I am trying to swap a pointer to point to the address of a new class instance created inside a method, but once back to main, the reference is lost, is this because of scope? Could someone please care to explain? Does c/c++ have reference counting?
#include <iostream>
class MyClass {
public:
int myNum;
std::string myString;
MyClass(int my_num, std::string my_string)
{
myNum = my_num;
myString = my_string;
}
};
void SwapRef(MyClass **p)
{
MyClass b(99, "test");
*p = &b;
}
int main(int argc, char* argv[])
{
MyClass a(1, "main");
MyClass* aPtr = (MyClass*)0;
aPtr = &a;
std::cout << "myNum is: " << aPtr->myNum << " myString is: " << aPtr->myString << "\n";
SwapRef(&aPtr);
std::cout << "myNum is: " << aPtr->myNum << " myString is: " << aPtr->myString << "\n";
#ifdef _WIN32 || _WIN64
system("pause");
#endif
}
OUTPUT:
myNum is: 1 myString is: main
myNum is: -858993460 myString is:
This function
void SwapRef(MyClass **p)
{
MyClass b(99, "test");
*p = &b;
}
is wrong. The object b having automatic storage duration will not be alive after exiting the function.
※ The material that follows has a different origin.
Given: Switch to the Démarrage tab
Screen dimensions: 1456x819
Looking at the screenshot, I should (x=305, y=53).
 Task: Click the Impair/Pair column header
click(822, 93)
So the pointer aPtr assigned in the function with the address of the local object using the expression statement
*p = &b;
will be invalid after exiting the function.
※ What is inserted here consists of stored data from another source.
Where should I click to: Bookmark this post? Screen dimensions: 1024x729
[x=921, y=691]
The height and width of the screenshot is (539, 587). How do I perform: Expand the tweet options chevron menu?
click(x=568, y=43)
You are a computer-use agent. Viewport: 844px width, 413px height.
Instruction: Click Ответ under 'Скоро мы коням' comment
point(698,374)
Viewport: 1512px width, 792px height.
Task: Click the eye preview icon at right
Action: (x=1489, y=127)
Dereferencing such a pointer invokes undefined behavior.
Instead you could write
**p = b;
using the generated by the compiler the default copy assignment operator.
The function could be correct if the object declared within the function would have static storage duration like
void SwapRef(MyClass **p)
{
static MyClass b(99, "test");
*p = &b;
}
In this case it will be alive after exiting the function.
Pay attention to that you should include header <string>
#include <string>
because it is not necessary that the header <iostream> includes the header <string>.